At the Yale Daily News, Nathalie Batraville (with [guy] co-author Alex Lew and contributor Michelle Morgan) raised the alarm about plans by a professor at Yale's medical school to develop with the Department of Defense a training center at Yale for military personnel researching techniques that apparently need to be practiced exclusively on brown people. Wait. What???? (First seen via Aaron Bady.)
Also, ecologist Jacquelyn Gill asks academics, "When someone makes a sexist (or racist, etc.) statement on a society list-serv of a blog, how do you respond? Do you ignore it? Do you call out the person privately? Do you call them out in a response on the list-serv?" This is a sentence I rarely utter in this fallen era, but: There is an excellent discussion in comments. (Via Jenevieve.)

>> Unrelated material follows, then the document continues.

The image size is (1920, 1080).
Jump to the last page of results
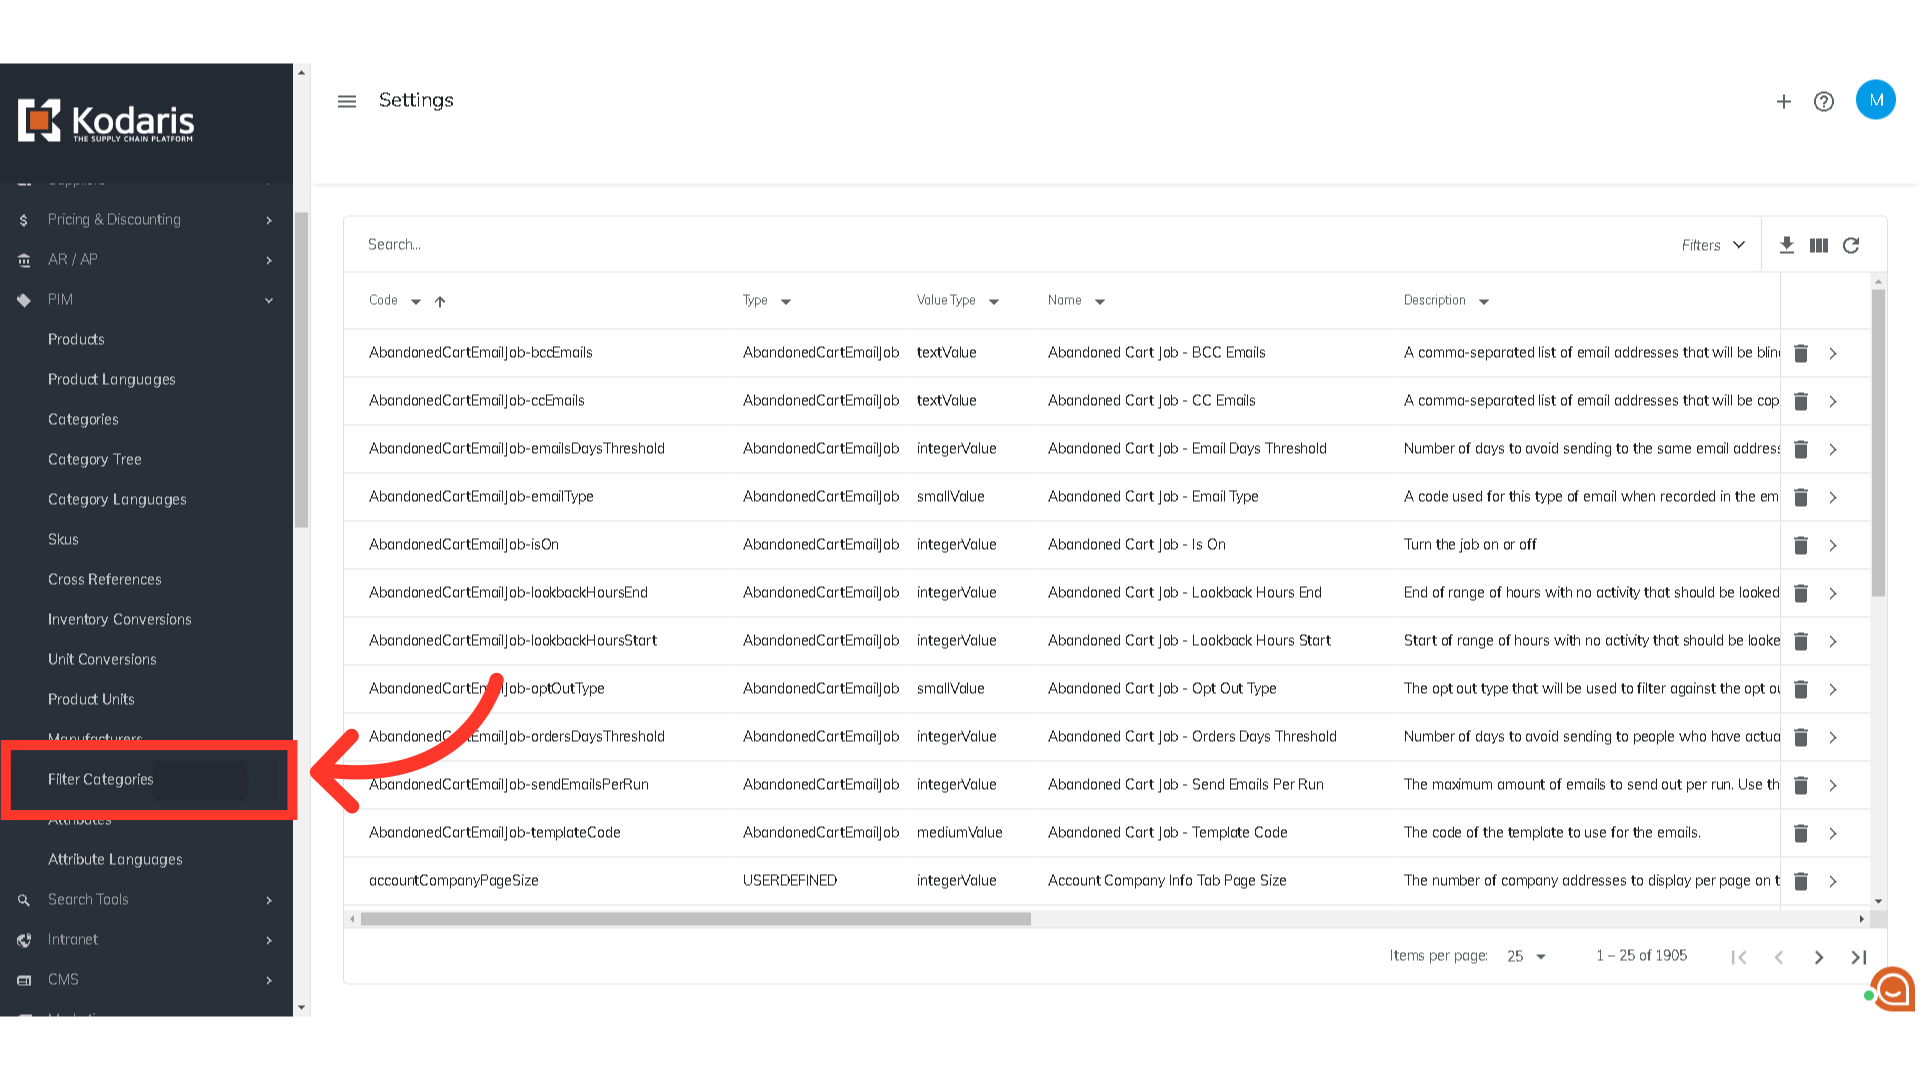(1859, 957)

"Today we have at least partial solutions to many natural risks — levees, industrial farming and antibiotics, say — but each solution contributes to new risks — more destructive floods, obesity and drug-resistant diseases — which then have to be managed with new solutions, which then present new risks." Maggie Koerth-Baker is the only reason why I'll send you to the NYT this week. (Though you should totally read that piece about snack food, if you haven't.)
"Jones explains that 'it’s important not to do everything that could be done. I say this not only as an academic, but as someone in the trenches, a patient experiencing the culture of medicine and having to face my own medical decisions.'"Long but quite worthwhile article by Alice Park at Harvard Magazine about the dubious value of common procedures to treat heart disease, and, by extension, the value of many other common medical procedures. (Via Sarah Zhang.)

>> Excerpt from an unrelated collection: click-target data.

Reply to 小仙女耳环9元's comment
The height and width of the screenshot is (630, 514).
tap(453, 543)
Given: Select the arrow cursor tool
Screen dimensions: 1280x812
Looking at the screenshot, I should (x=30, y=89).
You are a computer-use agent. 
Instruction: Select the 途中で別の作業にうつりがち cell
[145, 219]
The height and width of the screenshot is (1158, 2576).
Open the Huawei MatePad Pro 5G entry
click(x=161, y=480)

As long as we're talking dubious medical practices! "In 2009, a decade after the drug was approved, an FDA spokesperson told the BMJ… that clinical trials 'failed to demonstrate any significant difference in rates of hospitalization, complications, or mortality in patients receiving either Tamiflu or placebo.'" Shannon Brownlee and Jeanne Lenzer at The Atlantic on why you really don't need a prescription for Tamiflu. (Via Julia Belluz.)

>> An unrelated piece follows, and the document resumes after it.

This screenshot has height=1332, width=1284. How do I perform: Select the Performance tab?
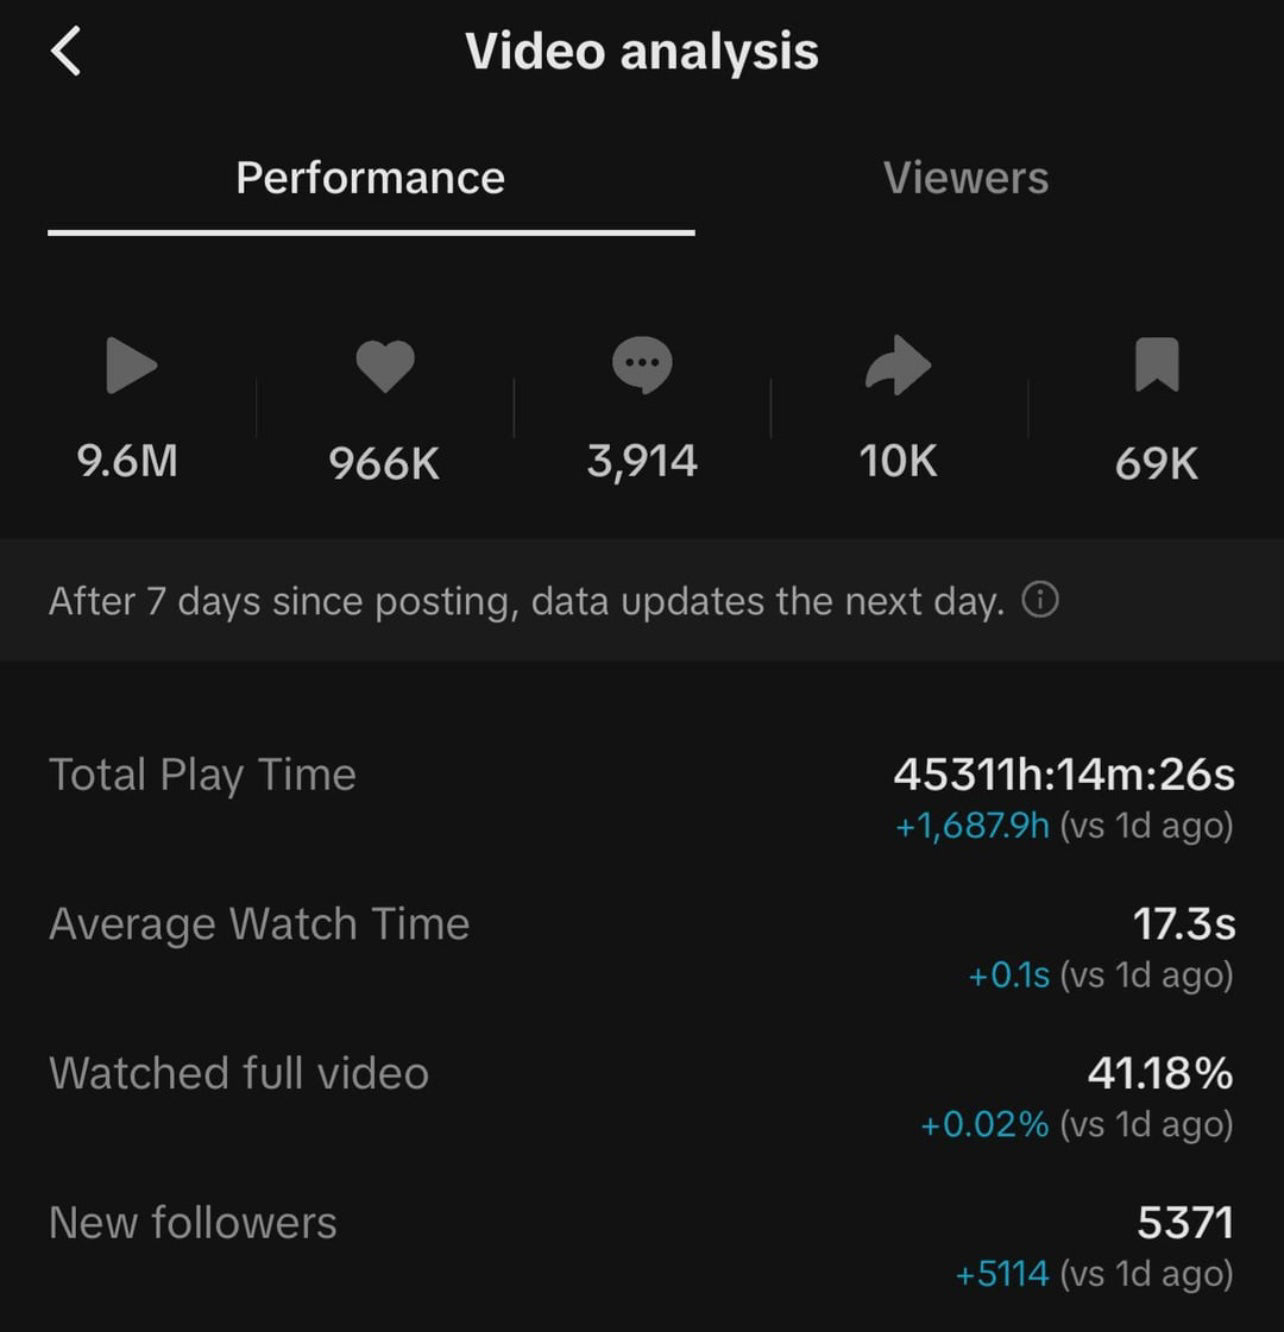click(370, 178)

"So this was five-dollar therapy. I could’ve done better driving fifteen minutes to the local dog track/casino and feeding a five-dollar bill into a psychotherapy themed slot machine called Bonkers! Get three psychotherapist couches in a row and you win." Ali Liebegott at Her Kind. I would totally play that game.
I keep trying to come up with some consistent rule about whether or not I link to interviews in which either the interviewer or the interviewee is a guy. Does the woman have to have at least 50% of the text space? 25%? Would you believe 5%? Well. Consistency is the hobgoblin of small minds, right? So here's Maria Bustillos' very fun and breathless interview with George Saunders at The Awl. And here, further, is Jia Tolentino's really stupendously wonderful interview at The Billfold with Mike the Mailman, "Who Delivers the Mail (For Now)."
I am a helpless sucker for pieces that begin like this one: "There are very few pages in Martha Washington's Booke of Cookery that fail to yield something utterly delightful." By Sarah Marshall at The Hairpin.
I am also a helpless sucker for anything that even casually mentions having been in the actual presence of Miss Piggy. Kate Aurthur at Buzzfeed remembers attending the 1980 Oscars with her mother to represent her late father's work on All That Jazz. (Via Shani O. Hilton.)
This is from the end of January, but I'm slow on the uptake. Long but really rewarding essay at the LARB by Rachel Kaadzi Ghansah, "When the Lights Shut Off: Kendrick Lamar and the Decline of the Black Blues Narrative." Cultural criticism doesn't get much better than this. (Via Dream Hampton.)
I gather from the Twitters that Mallory Ortberg has recently quit her job, which perhaps explains why she has had a monster week. From last Sunday at TheGloss, "Losing Your Best Friend: A Timeline." Also at TheGloss, "Modern Crime And Punishments." And, finally, Best of Show for the week, at The Hairpin: "Texts From Pride and Prejudice."